在庫管理システムを導入し、無駄な現金流出を防ぎましょう。
支払い・返済について相談する
支払期限や入金期限、返済期間・返済額について、各取引先に相談することも有効です。
例えば、入金期限を前倒しにすることで現金流入を増やし、返済期間を延長することで現金流出を削減することが可能です。
収支を適切に管理することで、資金調達を改善しやすくなります。
ファクタリングを活用する
ファクタリングは、売掛債権をファクタリング会社に売却し、売掛金の支払期限前に現金化するサービスです。

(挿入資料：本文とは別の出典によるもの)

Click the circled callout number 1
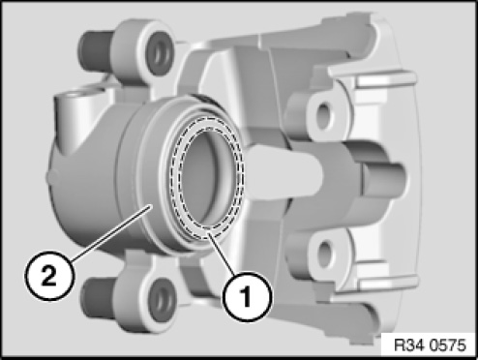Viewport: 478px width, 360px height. click(x=246, y=296)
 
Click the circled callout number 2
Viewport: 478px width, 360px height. click(x=49, y=276)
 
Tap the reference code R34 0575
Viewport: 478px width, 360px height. click(x=431, y=345)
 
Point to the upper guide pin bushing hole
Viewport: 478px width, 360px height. click(x=159, y=54)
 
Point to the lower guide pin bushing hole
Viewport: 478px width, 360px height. click(x=163, y=300)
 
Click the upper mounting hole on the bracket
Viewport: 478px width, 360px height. click(x=323, y=115)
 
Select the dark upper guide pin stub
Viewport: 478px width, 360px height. click(x=96, y=50)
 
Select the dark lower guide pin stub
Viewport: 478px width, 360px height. click(x=98, y=299)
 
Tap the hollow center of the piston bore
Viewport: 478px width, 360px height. click(x=206, y=178)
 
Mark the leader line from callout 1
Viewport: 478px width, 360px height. click(x=224, y=255)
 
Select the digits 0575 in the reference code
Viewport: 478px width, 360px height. click(x=449, y=345)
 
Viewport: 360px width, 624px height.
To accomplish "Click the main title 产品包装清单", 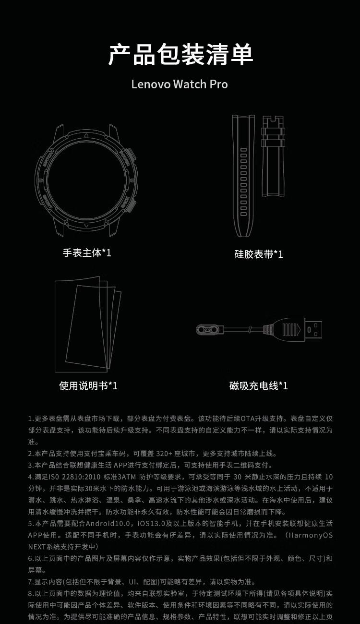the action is point(180,55).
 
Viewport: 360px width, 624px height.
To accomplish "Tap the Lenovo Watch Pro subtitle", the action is point(180,84).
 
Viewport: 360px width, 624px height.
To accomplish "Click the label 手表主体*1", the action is point(87,253).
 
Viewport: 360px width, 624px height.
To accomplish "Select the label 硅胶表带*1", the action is point(259,254).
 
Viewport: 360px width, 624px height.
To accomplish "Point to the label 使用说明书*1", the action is point(88,385).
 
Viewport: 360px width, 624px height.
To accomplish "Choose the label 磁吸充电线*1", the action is point(259,385).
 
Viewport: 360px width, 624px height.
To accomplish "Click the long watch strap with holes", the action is point(243,176).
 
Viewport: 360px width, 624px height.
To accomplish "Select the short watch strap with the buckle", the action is point(273,156).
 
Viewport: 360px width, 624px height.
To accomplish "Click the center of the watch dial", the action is point(85,180).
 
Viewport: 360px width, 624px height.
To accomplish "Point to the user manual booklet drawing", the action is point(88,324).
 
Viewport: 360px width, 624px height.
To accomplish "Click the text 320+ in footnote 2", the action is point(164,454).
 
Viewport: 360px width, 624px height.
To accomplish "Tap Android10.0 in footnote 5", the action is point(108,523).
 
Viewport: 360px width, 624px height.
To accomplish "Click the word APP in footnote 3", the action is point(120,465).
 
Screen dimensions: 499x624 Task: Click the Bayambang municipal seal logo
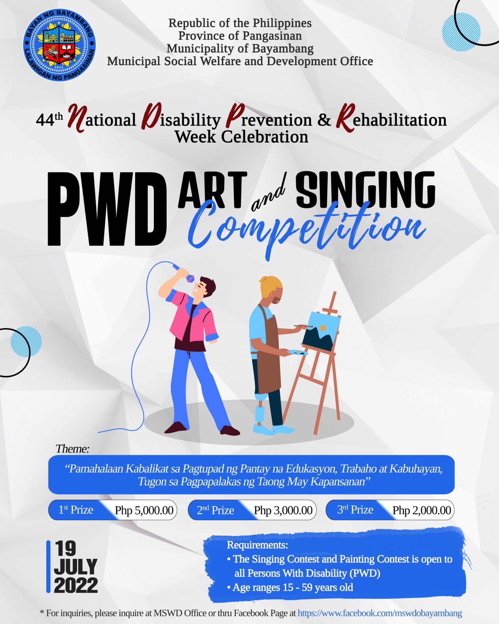(x=59, y=45)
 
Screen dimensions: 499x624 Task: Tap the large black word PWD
(x=107, y=209)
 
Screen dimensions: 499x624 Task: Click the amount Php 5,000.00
(x=144, y=510)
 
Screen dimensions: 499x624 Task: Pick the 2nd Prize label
(x=215, y=510)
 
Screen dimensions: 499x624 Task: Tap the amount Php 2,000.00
(x=422, y=510)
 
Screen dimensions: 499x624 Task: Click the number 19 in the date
(x=66, y=549)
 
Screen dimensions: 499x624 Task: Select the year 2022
(x=76, y=585)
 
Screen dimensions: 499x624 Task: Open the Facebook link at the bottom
(x=380, y=613)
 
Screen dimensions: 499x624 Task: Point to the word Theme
(x=72, y=449)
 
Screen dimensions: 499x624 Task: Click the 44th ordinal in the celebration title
(x=49, y=119)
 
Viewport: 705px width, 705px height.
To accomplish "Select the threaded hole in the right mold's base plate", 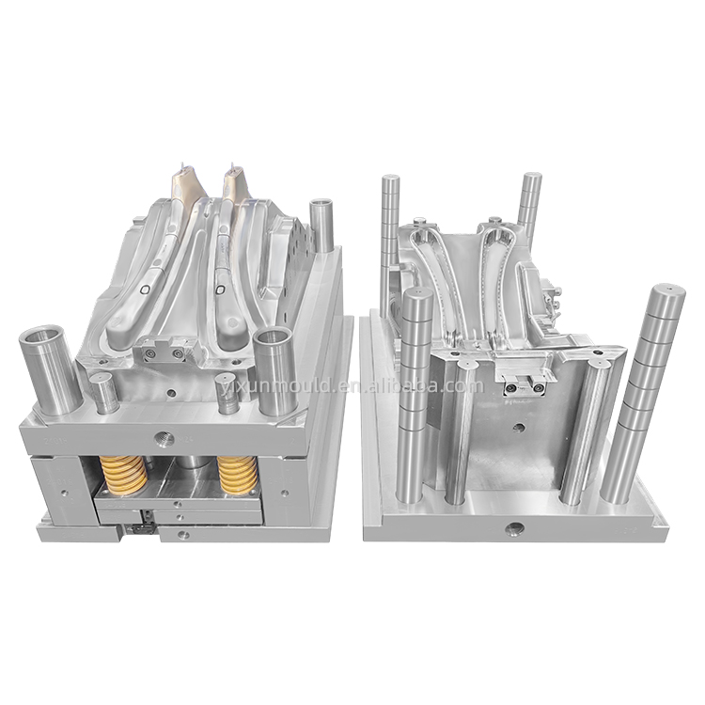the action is click(x=513, y=529).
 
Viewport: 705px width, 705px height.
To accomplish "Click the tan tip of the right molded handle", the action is click(x=234, y=185).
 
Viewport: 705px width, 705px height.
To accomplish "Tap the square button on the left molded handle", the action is click(x=146, y=290).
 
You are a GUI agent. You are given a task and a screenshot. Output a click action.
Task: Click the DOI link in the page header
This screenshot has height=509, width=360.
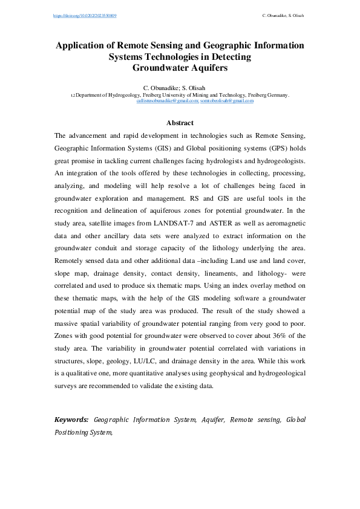tap(84, 15)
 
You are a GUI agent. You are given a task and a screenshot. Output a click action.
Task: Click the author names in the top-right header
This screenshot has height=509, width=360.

ファクタリング会社によって異なりますが、最短即日で資金調達が可能なため、迅速に資金調達を改善できます。
まとめ
企業経営を順調に進めるためには、収支を管理する「資金調達」をしっかり行うことが不可欠です。
しかし、資金調達を怠って経営が立ち行かなくなっている企業も存在します。
そのような場合は、今回紹介した融資の活用を検討してみてください。
融資の審査に通らなかった場合は、ファクタリングをはじめとする他の手段も視野に入れてみましょう。